__Written task__:
Can you rewrite every line of the material below as a JSON list of strings, one string per line, with blank lines and the pictures left out?

# # # # # # #

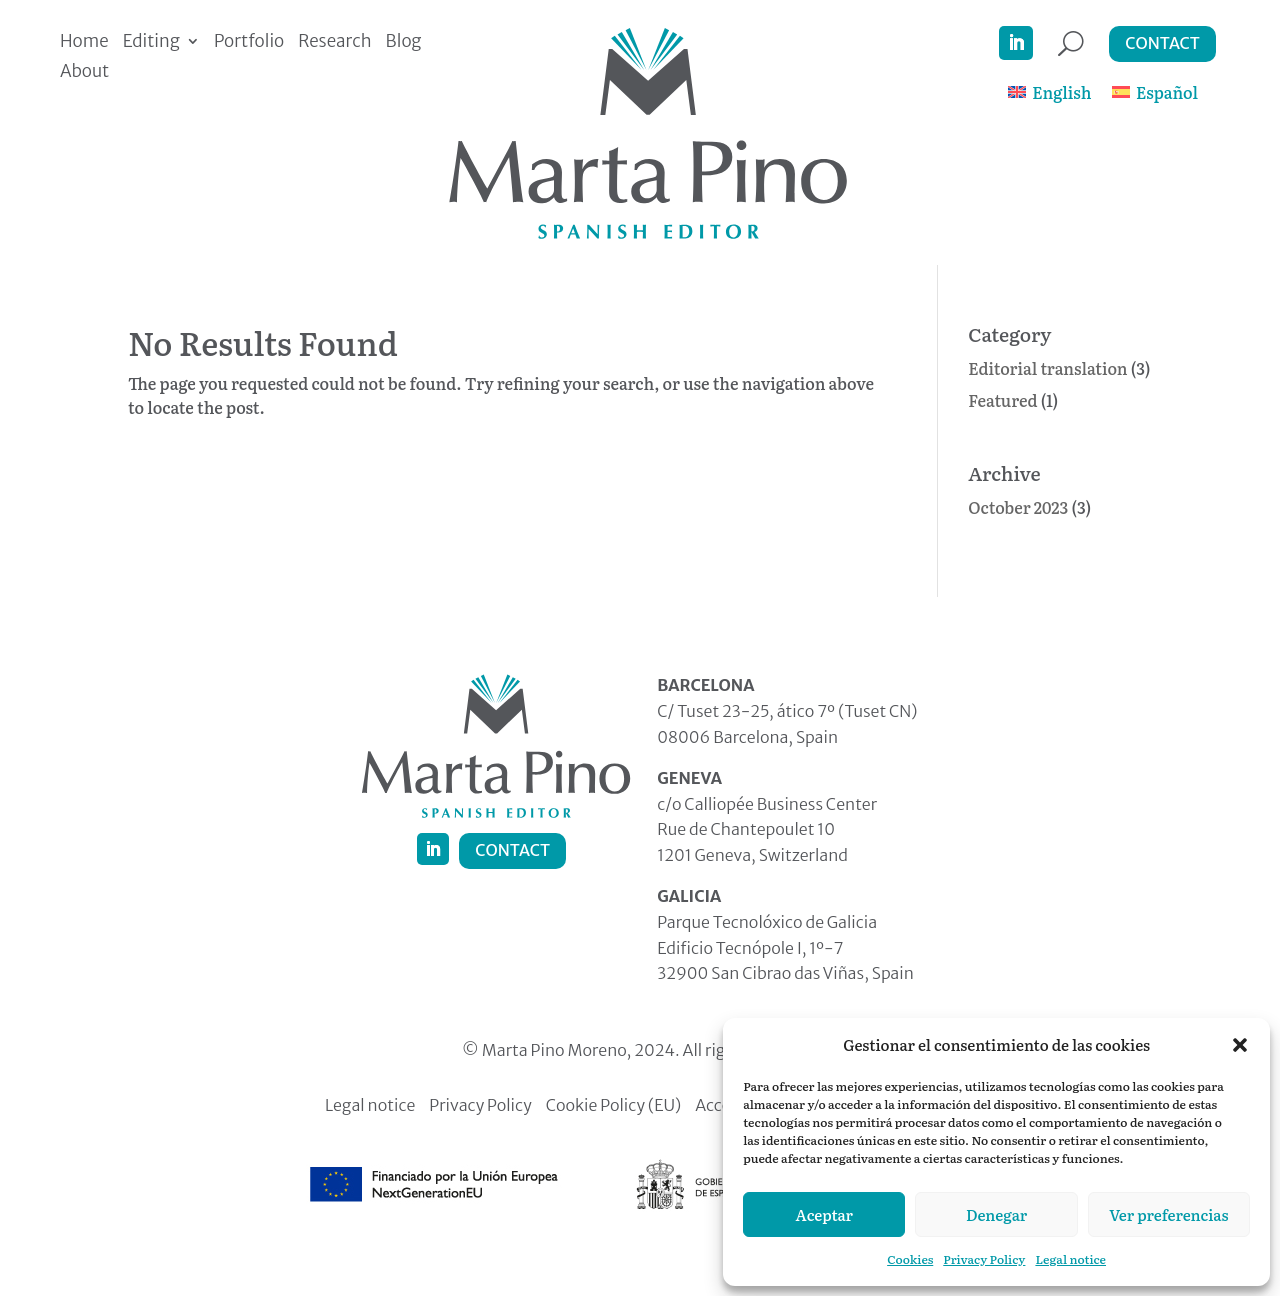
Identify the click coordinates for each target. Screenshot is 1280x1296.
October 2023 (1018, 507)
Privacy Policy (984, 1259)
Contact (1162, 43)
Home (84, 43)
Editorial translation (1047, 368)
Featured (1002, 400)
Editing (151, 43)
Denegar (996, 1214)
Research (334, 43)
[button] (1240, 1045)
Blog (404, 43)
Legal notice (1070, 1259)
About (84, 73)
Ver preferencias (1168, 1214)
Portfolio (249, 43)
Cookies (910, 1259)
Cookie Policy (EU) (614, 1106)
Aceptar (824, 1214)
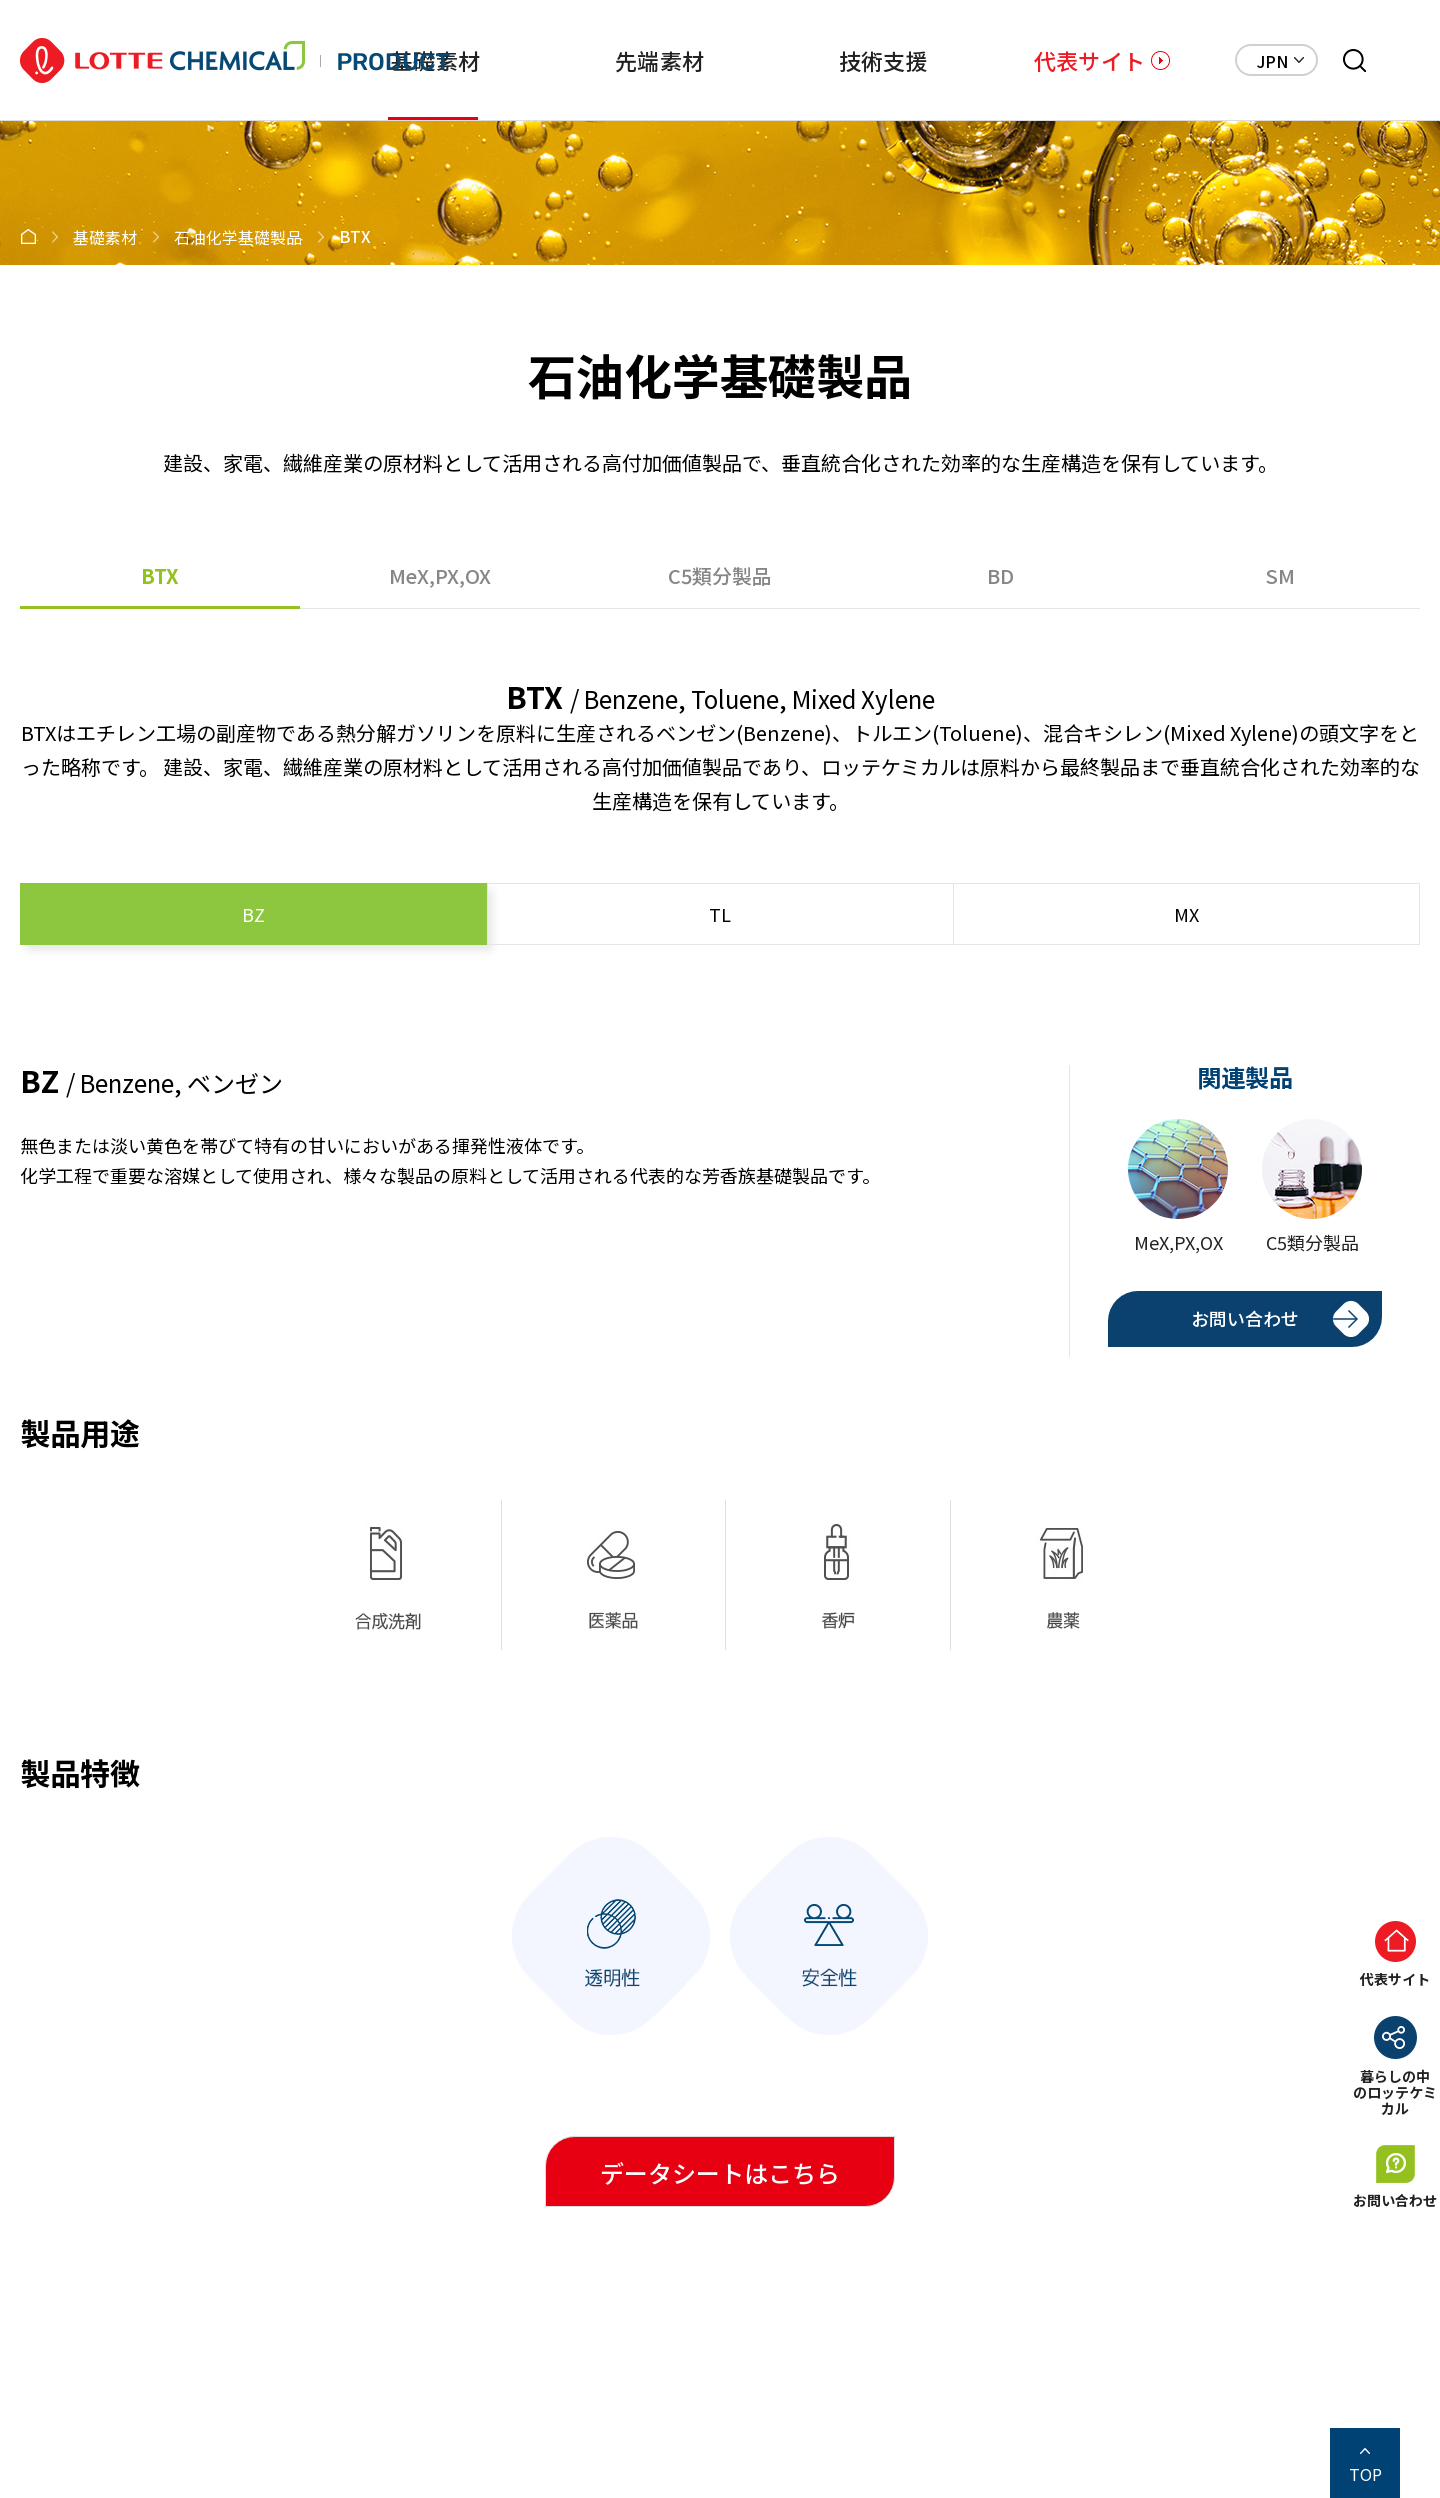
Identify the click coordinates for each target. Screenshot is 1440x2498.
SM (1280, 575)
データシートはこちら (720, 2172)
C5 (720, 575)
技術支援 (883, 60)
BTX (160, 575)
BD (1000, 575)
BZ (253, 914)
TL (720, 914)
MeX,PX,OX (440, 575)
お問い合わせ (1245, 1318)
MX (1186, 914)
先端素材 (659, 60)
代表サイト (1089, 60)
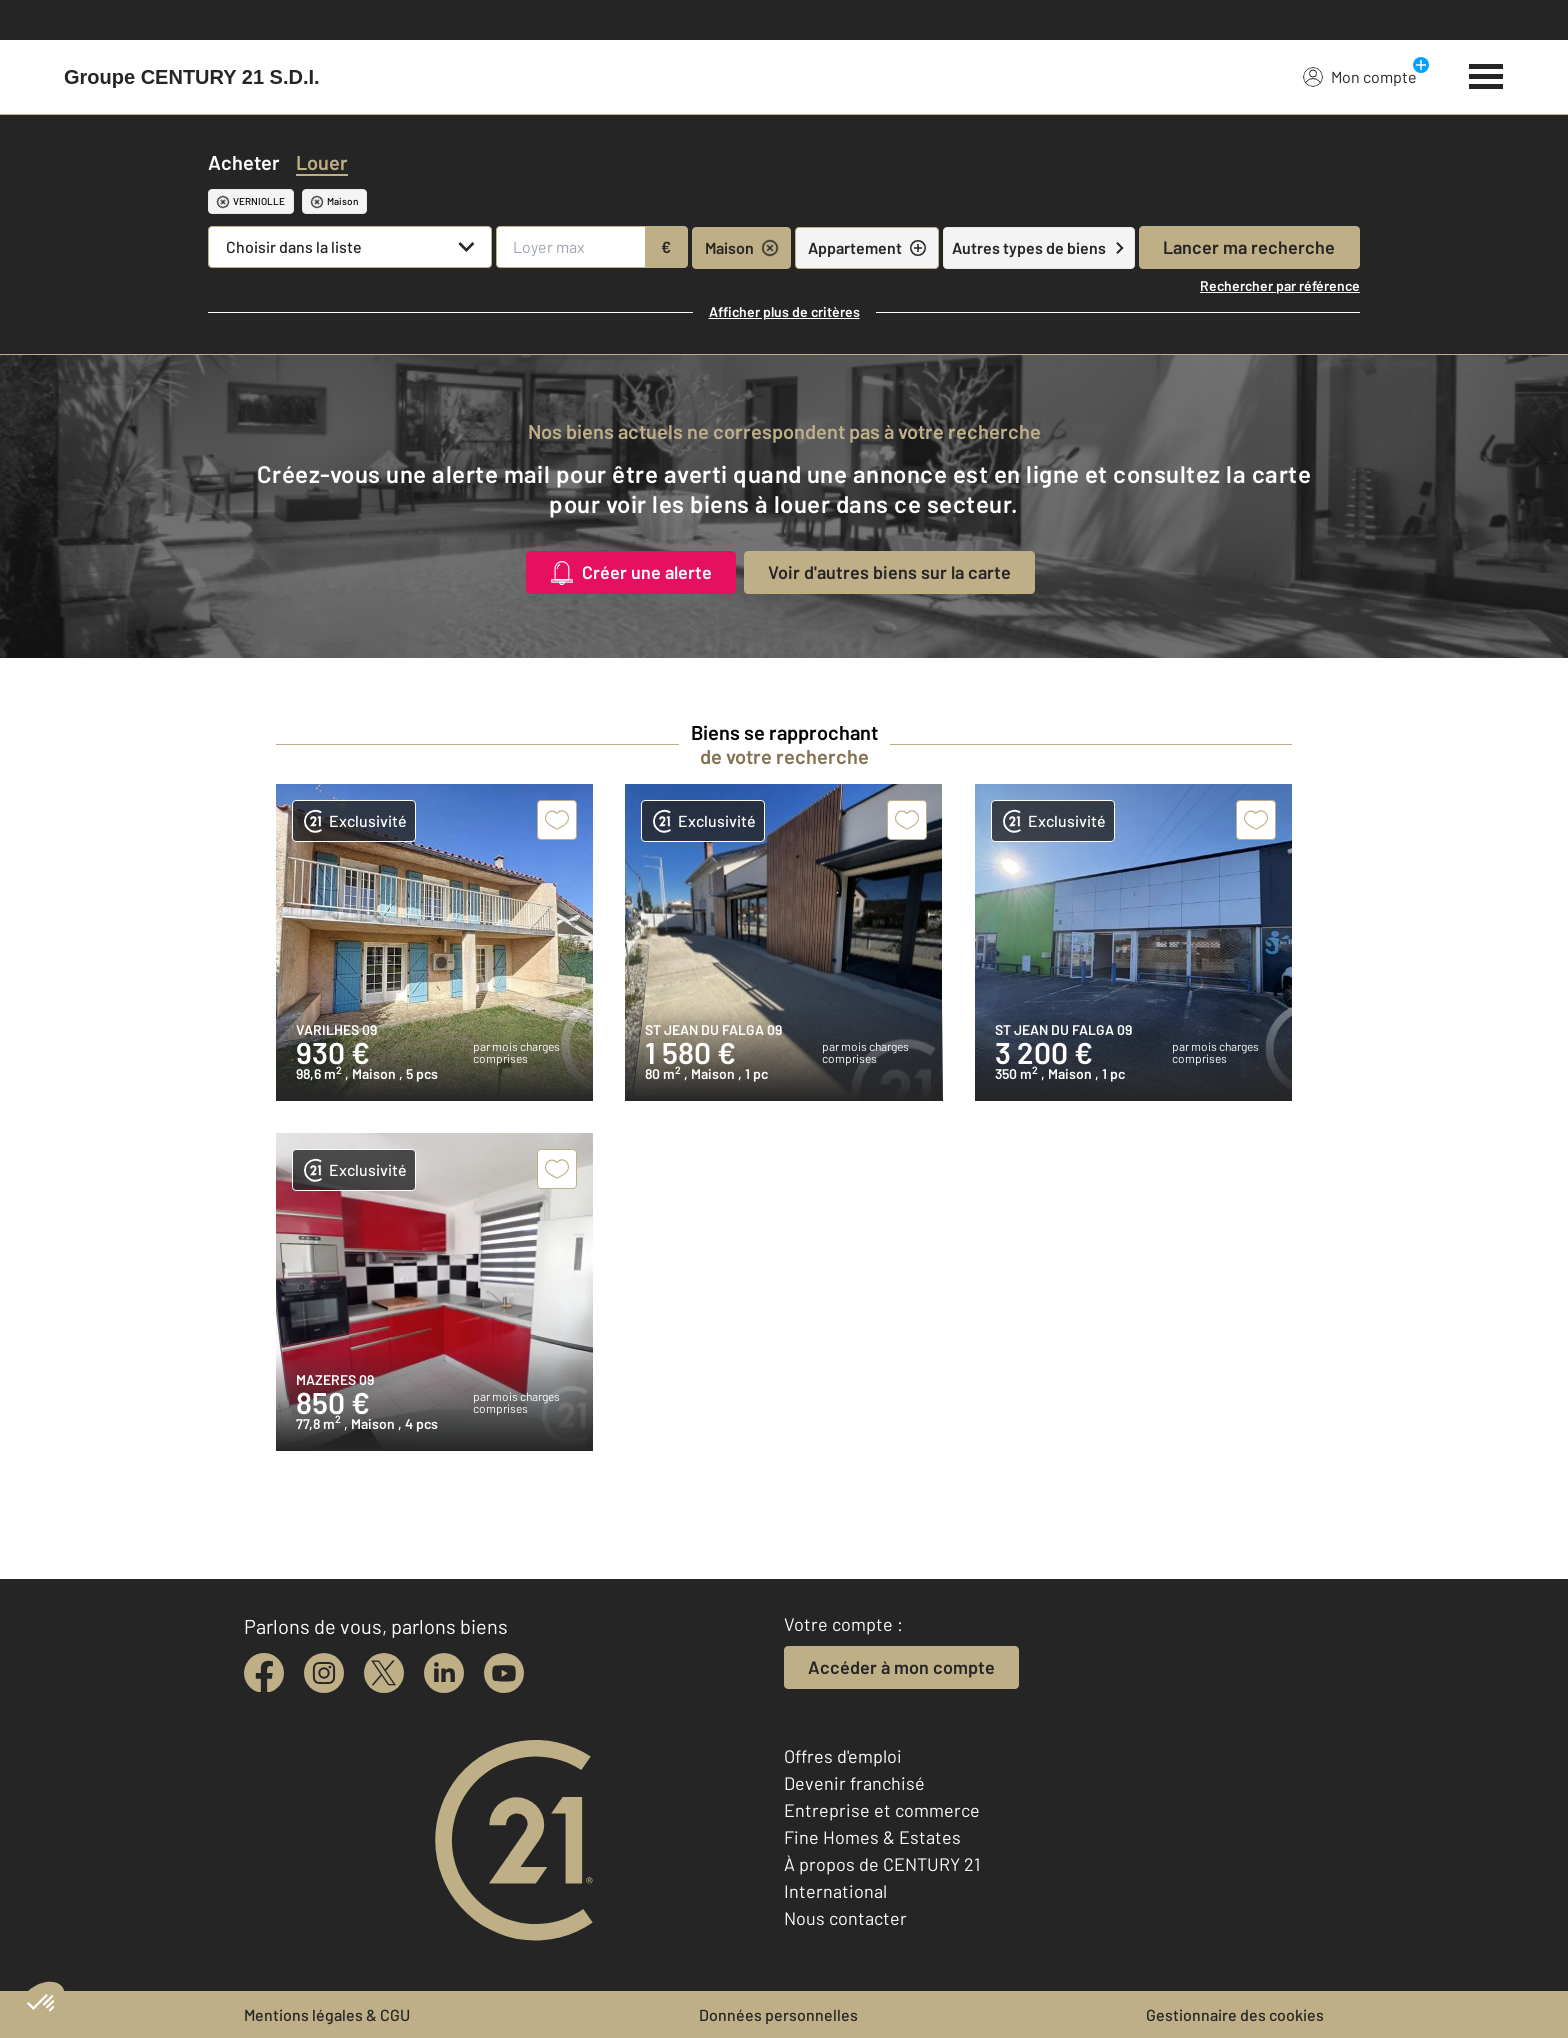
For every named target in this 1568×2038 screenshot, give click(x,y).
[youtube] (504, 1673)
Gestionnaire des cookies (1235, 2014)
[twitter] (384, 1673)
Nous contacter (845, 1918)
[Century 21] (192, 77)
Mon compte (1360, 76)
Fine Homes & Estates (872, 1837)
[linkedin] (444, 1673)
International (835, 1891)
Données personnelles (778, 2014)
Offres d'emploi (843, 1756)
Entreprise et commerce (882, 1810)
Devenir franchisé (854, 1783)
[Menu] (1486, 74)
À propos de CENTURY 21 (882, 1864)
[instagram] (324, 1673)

# # # # # # #

__Answer for this exercise__:
[
  "Identify the click coordinates for each target. Screenshot is 1280x1296.",
  "October 2023 (1018, 507)",
  "Privacy Policy (984, 1259)",
  "Contact (1162, 43)",
  "Home (84, 43)",
  "Editorial translation (1047, 368)",
  "Featured (1002, 400)",
  "Editing (151, 43)",
  "Denegar (996, 1214)",
  "Research (334, 43)",
  "[button] (1240, 1045)",
  "Blog (404, 43)",
  "Legal notice (1070, 1259)",
  "About (84, 73)",
  "Ver preferencias (1168, 1214)",
  "Portfolio (249, 43)",
  "Cookies (910, 1259)",
  "Cookie Policy (EU) (614, 1106)",
  "Aceptar (824, 1214)",
  "Identify the click coordinates for each target. Screenshot is 1440x2498.",
  "SM (1280, 575)",
  "データシートはこちら (720, 2172)",
  "C5 (720, 575)",
  "技術支援 (883, 60)",
  "BTX (160, 575)",
  "BD (1000, 575)",
  "BZ (253, 914)",
  "TL (720, 914)",
  "MeX,PX,OX (440, 575)",
  "お問い合わせ (1245, 1318)",
  "MX (1186, 914)",
  "先端素材 (659, 60)",
  "代表サイト (1089, 60)",
  "For every named target in this 1568×2038 screenshot, give click(x,y).",
  "[youtube] (504, 1673)",
  "Gestionnaire des cookies (1235, 2014)",
  "[twitter] (384, 1673)",
  "Nous contacter (845, 1918)",
  "[Century 21] (192, 77)",
  "Mon compte (1360, 76)",
  "Fine Homes & Estates (872, 1837)",
  "[linkedin] (444, 1673)",
  "International (835, 1891)",
  "Données personnelles (778, 2014)",
  "Offres d'emploi (843, 1756)",
  "Entreprise et commerce (882, 1810)",
  "Devenir franchisé (854, 1783)",
  "[Menu] (1486, 74)",
  "À propos de CENTURY 21 (882, 1864)",
  "[instagram] (324, 1673)"
]